Prompt 1 - Decide whether each statement below agrees with the forum post, answering yes or no and quoting the words from the post that decide it: (a) over one year, condoms are 98% effective in perfect use; (b) the lubricant on a lubricated condom is enough to replace lube from a tube; (c) the post calls saliva on genitals unsanitary.
Prompt 2 - Repeat word for word the part of the forum post that opens with the words containing "Unread post by" and closes with "win all round.".

Exercise text -
Unread post by Redskies »

It's absolutely alright! :)

Just because your boyfriend is convinced of something... well, it doesn't make it so. He's incorrect about lubricated condoms. There's only a little lubricant on the condom, and it's not enough to replace what you'd use from a tube (or bottle!). As a sex ed organisation, we'd always suggest having some lube in a tube or bottle around whenever you're having any kind of sex: most people do need a little to make sex comfortable and to make sure that a condom doesn't break, and too, nearly always, extra lube only makes sex feel better. So, added lube: win all round.

When used correctly (so, including adding a small dab of lube :) ), condoms are a reliable method of contraception, and breakages are rare. It depends on how confident you feel about using them as a method, and how much protection from pregnancy you want. Over one year of use, condoms are 86% effective in typical use, 98% in perfect use. For people who strongly don't want to become pregnant, we suggest using two methods, because that makes the chance of pregnancy very tiny indeed. We have more info in The Buddy System: Effectiveness Rates for Backing Up Your Birth Control With a Second Method

While we're talking about that, though, I have to say that I'd advise holding off on further sex with someone who's being, well, resistant at best, to the things you're saying you want and need. His actions aren't giving him a glowing endorsement! His behaviour is suggesting that he's, at best, not good at taking on board and acting on what you want and need, and that's always a negative in a sexual partner. Things like intimate sexual entry, pregnancy risk, STI risk - they're not trifling things, and it's better to only head into them with someone who already has a proven track record of immediately supporting and respecting us. For your physical and mental well-being, I'd suggest holding off unless and until there's a long-term change in his behaviour. (More related to this in your newer thread.)

Saliva is pretty rubbish as a lubricant: it dries up and evaporates within a few seconds, so it doesn't work very well. We'd not class it as a lubriant :) It's certainly no substitute for actual lube in a tube! The usual information about STI transmission, and other bacteria and virus transmission, applies to saliva contact with genitals. We wouldn't describe it as unsanitary, we'd simply suggest that people should know what kinds of transmission risk may be involved with the activities they've chosen, and do what they can to reduce those risks. What matters here, though, is how you feel about it with your own body and life, and you're being clear that you don't like the idea of saliva on genitals. That's really the end of the matter: if you don't want something, if you're not comfortable with something, it's off the table. Simple as that.

There should never be a need to "convince" a partner of anything when we're talking about sex. Your saying it should be enough. Because you (don't) want it is reason enough. Too, the kind of sex you're talking about is about entry into your body. That's a very personal thing, and for anyone else - someone whose body isn't going to be entered in that way - to be suggesting what you will and won't need is, in my opinion, a bit clueless and beyond. We'd be happy to talk with you further about your boyfriend in this, but this issue seems clearly part of the issue you've raised in your newer thread; so, for now, it seems to make more sense to get to the heart of the overall matter in that thread, and then we and you will have a much better idea of how to handle this particular part. Is that okay?
The kyriarchy usually assumes that I am the kind of woman of whom it would approve. I have a peculiar kind of fun showing it just how much I am not.

Data extract -
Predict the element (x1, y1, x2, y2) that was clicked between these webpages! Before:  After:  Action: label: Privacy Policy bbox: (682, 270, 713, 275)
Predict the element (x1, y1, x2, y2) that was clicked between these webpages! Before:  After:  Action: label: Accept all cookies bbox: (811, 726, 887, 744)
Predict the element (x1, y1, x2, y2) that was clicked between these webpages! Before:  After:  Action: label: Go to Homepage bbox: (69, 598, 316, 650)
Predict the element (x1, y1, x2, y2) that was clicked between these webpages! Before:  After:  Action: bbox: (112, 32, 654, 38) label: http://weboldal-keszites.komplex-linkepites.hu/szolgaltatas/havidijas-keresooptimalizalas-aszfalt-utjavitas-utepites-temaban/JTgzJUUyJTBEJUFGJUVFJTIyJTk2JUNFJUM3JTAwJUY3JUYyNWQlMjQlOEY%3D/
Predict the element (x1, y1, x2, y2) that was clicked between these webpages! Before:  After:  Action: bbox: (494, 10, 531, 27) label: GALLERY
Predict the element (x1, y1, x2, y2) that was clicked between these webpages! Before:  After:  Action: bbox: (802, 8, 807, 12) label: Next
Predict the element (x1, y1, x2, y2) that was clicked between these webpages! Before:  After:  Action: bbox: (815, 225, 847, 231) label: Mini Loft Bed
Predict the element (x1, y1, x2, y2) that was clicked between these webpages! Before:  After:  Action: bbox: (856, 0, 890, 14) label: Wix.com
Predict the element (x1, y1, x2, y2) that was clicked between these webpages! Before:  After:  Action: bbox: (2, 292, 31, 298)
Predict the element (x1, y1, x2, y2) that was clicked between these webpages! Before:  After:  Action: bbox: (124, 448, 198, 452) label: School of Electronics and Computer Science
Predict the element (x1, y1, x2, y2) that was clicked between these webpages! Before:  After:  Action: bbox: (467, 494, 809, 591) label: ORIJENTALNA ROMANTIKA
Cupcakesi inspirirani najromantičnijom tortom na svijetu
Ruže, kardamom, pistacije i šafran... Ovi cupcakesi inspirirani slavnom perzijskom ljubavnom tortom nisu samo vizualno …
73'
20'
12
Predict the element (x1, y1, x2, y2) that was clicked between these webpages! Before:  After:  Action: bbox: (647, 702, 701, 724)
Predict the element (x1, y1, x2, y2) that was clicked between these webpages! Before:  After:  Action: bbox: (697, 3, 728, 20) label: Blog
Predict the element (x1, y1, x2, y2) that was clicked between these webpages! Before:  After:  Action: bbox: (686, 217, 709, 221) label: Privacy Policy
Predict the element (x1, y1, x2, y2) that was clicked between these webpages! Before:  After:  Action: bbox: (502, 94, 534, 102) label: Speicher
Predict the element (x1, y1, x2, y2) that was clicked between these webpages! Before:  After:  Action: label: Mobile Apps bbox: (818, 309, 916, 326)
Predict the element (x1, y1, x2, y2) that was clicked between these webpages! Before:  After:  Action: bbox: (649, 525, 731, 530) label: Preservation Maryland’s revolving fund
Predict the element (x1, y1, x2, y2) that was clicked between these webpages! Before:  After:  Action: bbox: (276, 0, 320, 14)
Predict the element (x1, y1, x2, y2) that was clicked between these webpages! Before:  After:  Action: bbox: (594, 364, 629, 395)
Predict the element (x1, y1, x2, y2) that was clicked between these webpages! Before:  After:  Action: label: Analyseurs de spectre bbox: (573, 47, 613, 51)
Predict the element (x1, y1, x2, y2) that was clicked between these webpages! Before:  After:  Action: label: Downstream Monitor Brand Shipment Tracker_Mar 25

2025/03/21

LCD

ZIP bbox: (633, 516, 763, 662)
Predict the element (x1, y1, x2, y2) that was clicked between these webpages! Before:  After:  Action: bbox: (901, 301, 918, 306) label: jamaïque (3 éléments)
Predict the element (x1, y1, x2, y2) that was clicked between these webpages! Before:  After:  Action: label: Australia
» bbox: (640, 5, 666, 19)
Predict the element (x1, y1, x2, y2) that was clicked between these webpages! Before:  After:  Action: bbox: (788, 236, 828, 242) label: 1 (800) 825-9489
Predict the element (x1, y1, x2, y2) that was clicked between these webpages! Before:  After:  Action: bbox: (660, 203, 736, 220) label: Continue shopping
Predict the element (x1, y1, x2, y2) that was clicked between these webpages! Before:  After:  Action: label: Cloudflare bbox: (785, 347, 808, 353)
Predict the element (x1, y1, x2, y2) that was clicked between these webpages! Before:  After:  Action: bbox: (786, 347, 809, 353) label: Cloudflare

Written reply 1 -
(a) Yes: "Over one year of use, condoms are 86% effective in typical use, 98% in perfect use."
(b) No: "There's only a little lubricant on the condom, and it's not enough to replace what you'd use from a tube (or bottle!)."
(c) No: "We wouldn't describe it as unsanitary"

Written reply 2 -
Unread post by Redskies »

It's absolutely alright! :)

Just because your boyfriend is convinced of something... well, it doesn't make it so. He's incorrect about lubricated condoms. There's only a little lubricant on the condom, and it's not enough to replace what you'd use from a tube (or bottle!). As a sex ed organisation, we'd always suggest having some lube in a tube or bottle around whenever you're having any kind of sex: most people do need a little to make sex comfortable and to make sure that a condom doesn't break, and too, nearly always, extra lube only makes sex feel better. So, added lube: win all round.